Recast everything from the line containing "Click the US-Iran market flag thumbnail" down to the end of the listing, that line included, as a Markdown table with the columns Row and Line, skipping blank lines and leaving the pictures out.

begin MATERIAL FOR THE TASK

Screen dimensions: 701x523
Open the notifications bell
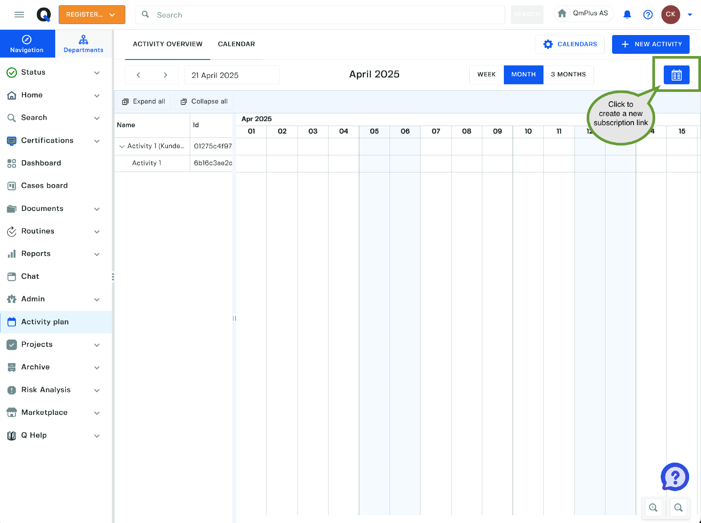[627, 15]
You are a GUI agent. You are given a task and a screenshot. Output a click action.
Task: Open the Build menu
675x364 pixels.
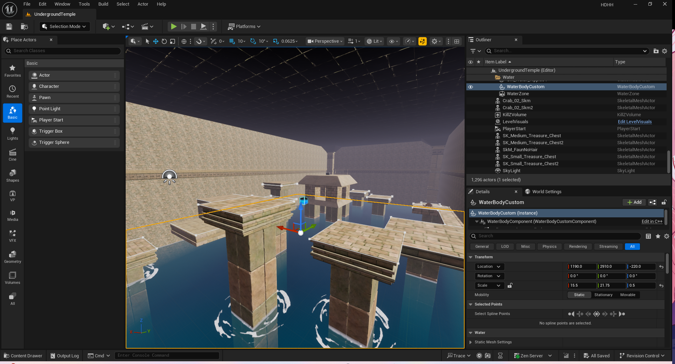coord(103,4)
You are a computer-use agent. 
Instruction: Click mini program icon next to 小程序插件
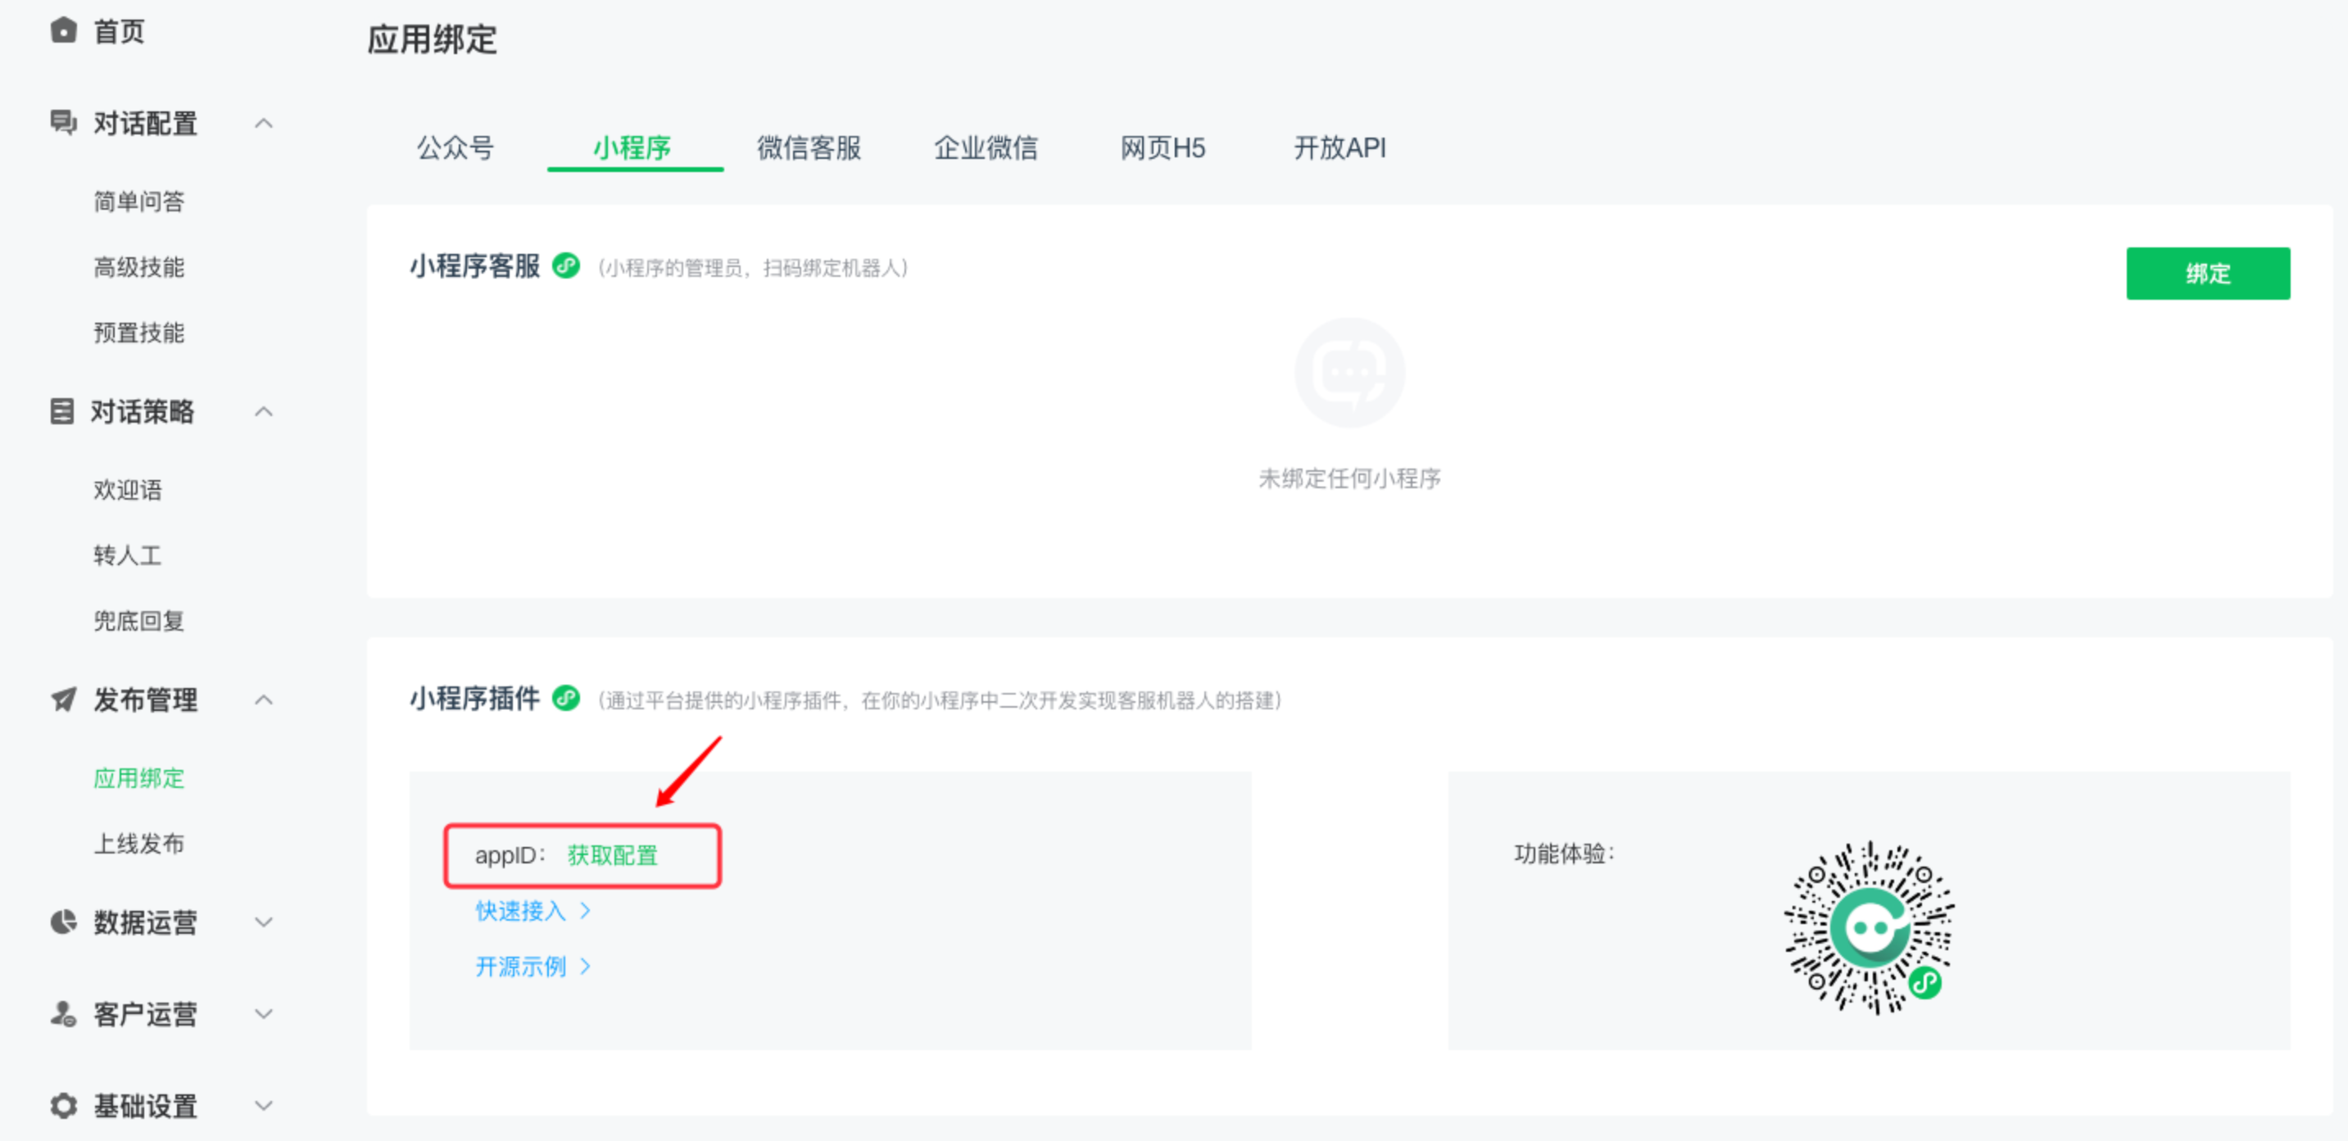tap(566, 698)
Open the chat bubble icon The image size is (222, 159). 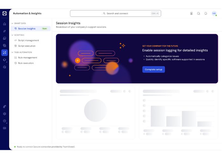pos(199,13)
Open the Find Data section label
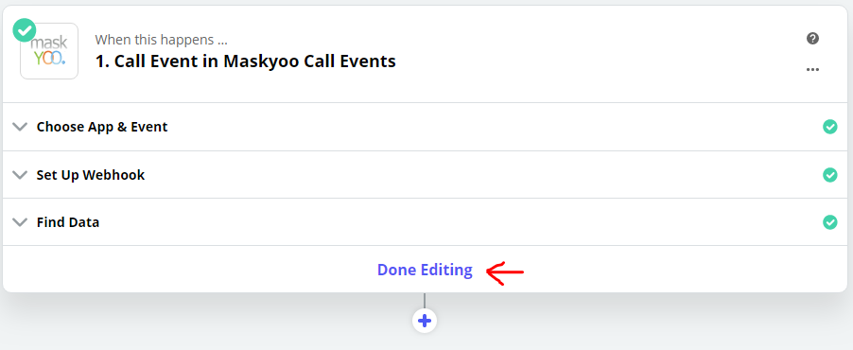This screenshot has height=350, width=853. [x=68, y=222]
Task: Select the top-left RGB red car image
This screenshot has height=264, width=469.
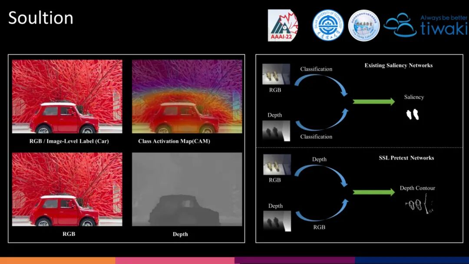Action: 67,96
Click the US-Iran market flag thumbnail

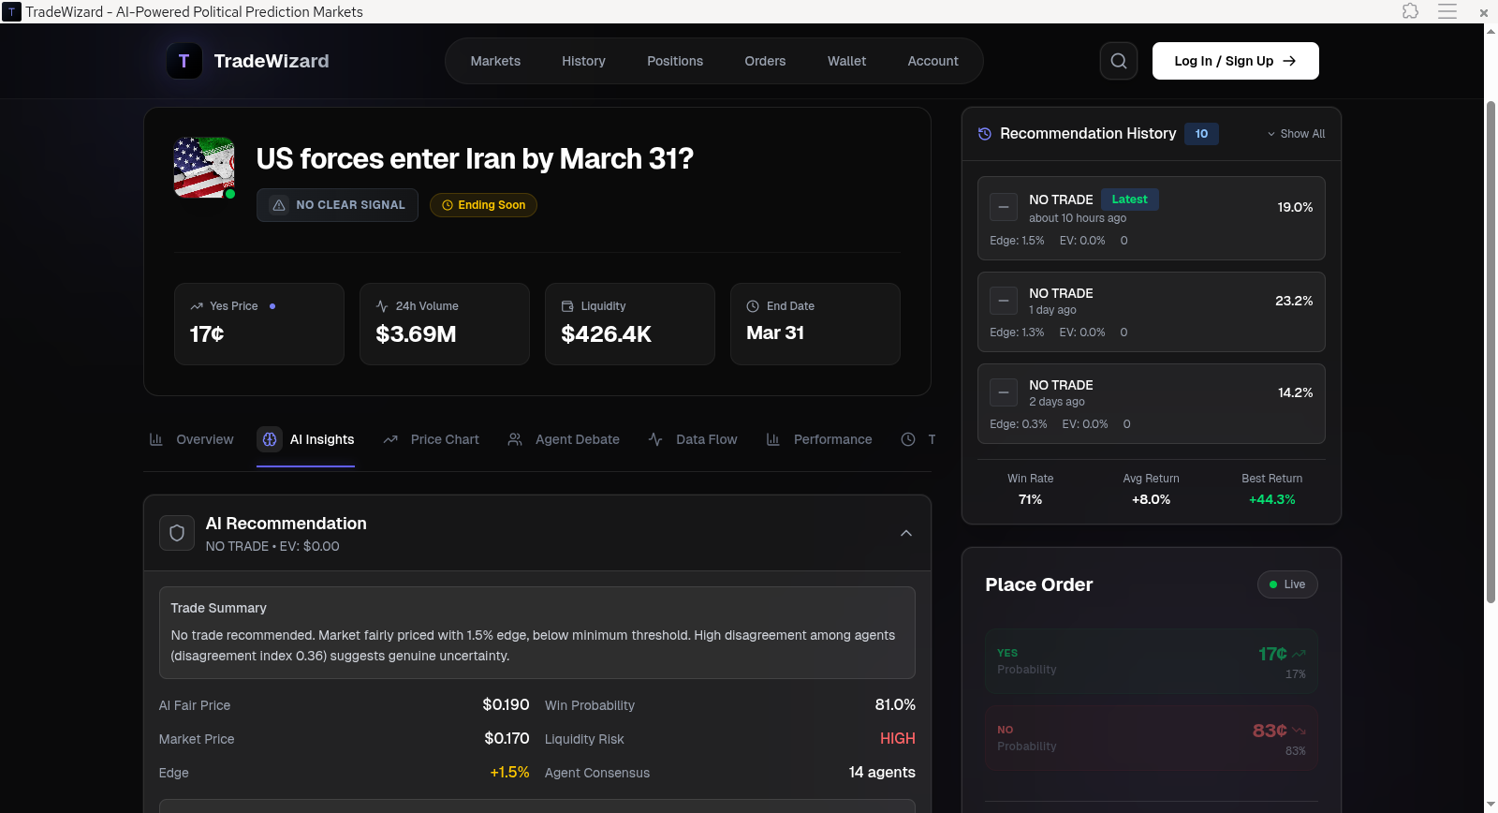[x=204, y=168]
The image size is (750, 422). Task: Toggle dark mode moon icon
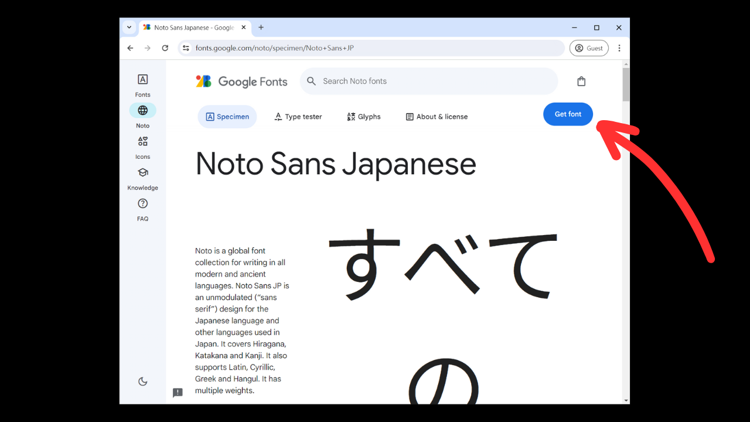click(x=142, y=382)
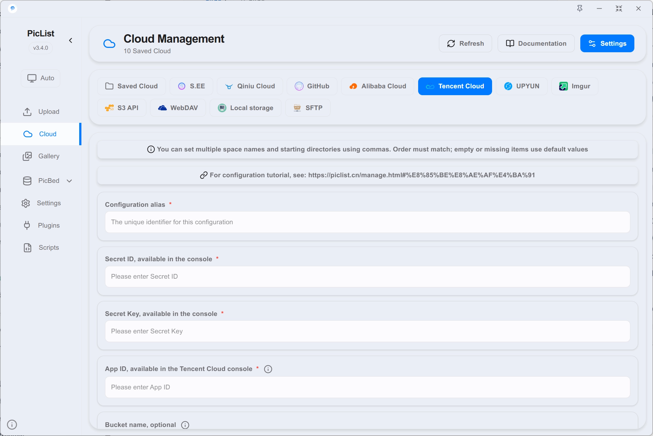
Task: Collapse the sidebar with the left chevron
Action: click(x=71, y=40)
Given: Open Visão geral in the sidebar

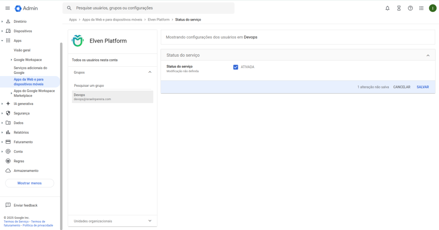Looking at the screenshot, I should (x=22, y=50).
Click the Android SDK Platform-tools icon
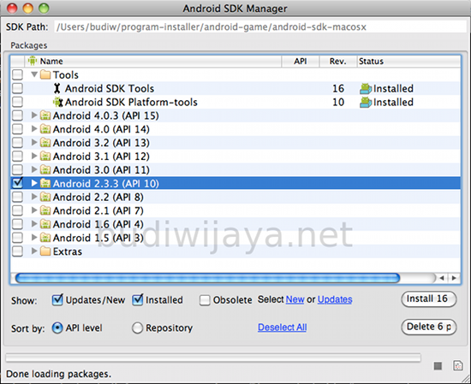This screenshot has width=471, height=384. pos(58,103)
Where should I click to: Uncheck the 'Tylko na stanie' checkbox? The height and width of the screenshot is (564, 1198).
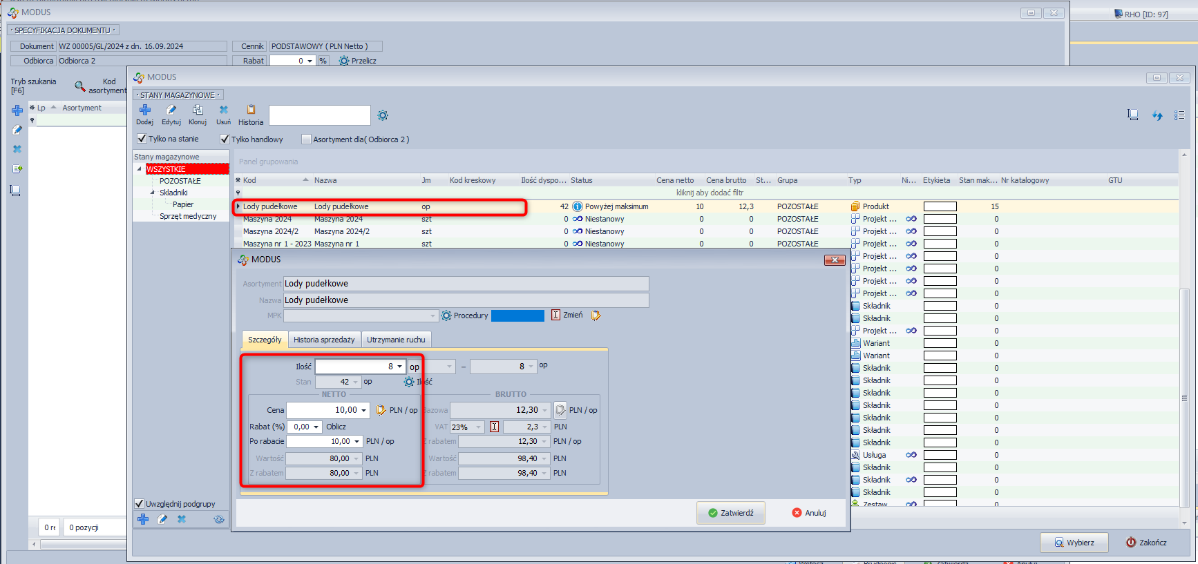(x=142, y=139)
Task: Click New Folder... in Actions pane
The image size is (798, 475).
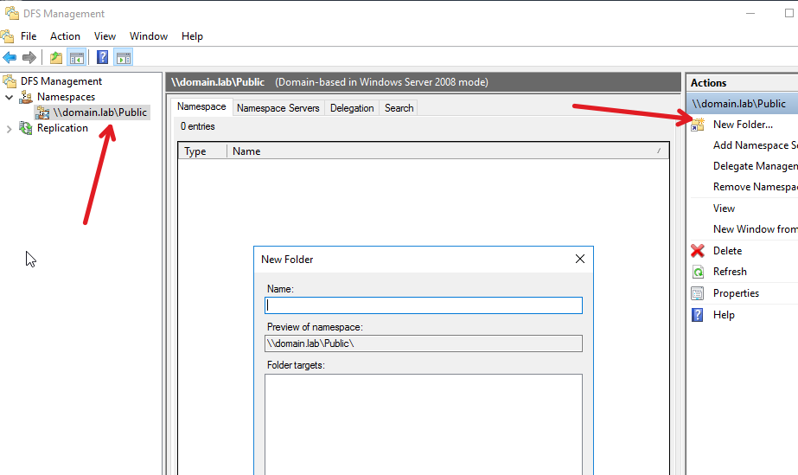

end MATERIAL FOR THE TASK

## SOLUTION FOR THIS TASK:
| Row | Line |
|---|---|
| 1 | Click the US-Iran market flag thumbnail |
| 2 | [x=204, y=168] |
| 3 | The image size is (750, 422). Task: Toggle dark mode moon icon |
| 4 | click(x=142, y=382) |
| 5 | Task: Collapse the sidebar with the left chevron |
| 6 | Action: click(x=71, y=40) |
| 7 | Given: Open Visão geral in the sidebar |
| 8 | Looking at the screenshot, I should (x=22, y=50). |
| 9 | Click the Android SDK Platform-tools icon |
| 10 | This screenshot has width=471, height=384. pos(58,103) |
| 11 | Where should I click to: Uncheck the 'Tylko na stanie' checkbox? The height and width of the screenshot is (564, 1198). |
| 12 | (x=142, y=139) |
| 13 | Task: Click New Folder... in Actions pane |
| 14 | The image size is (798, 475). |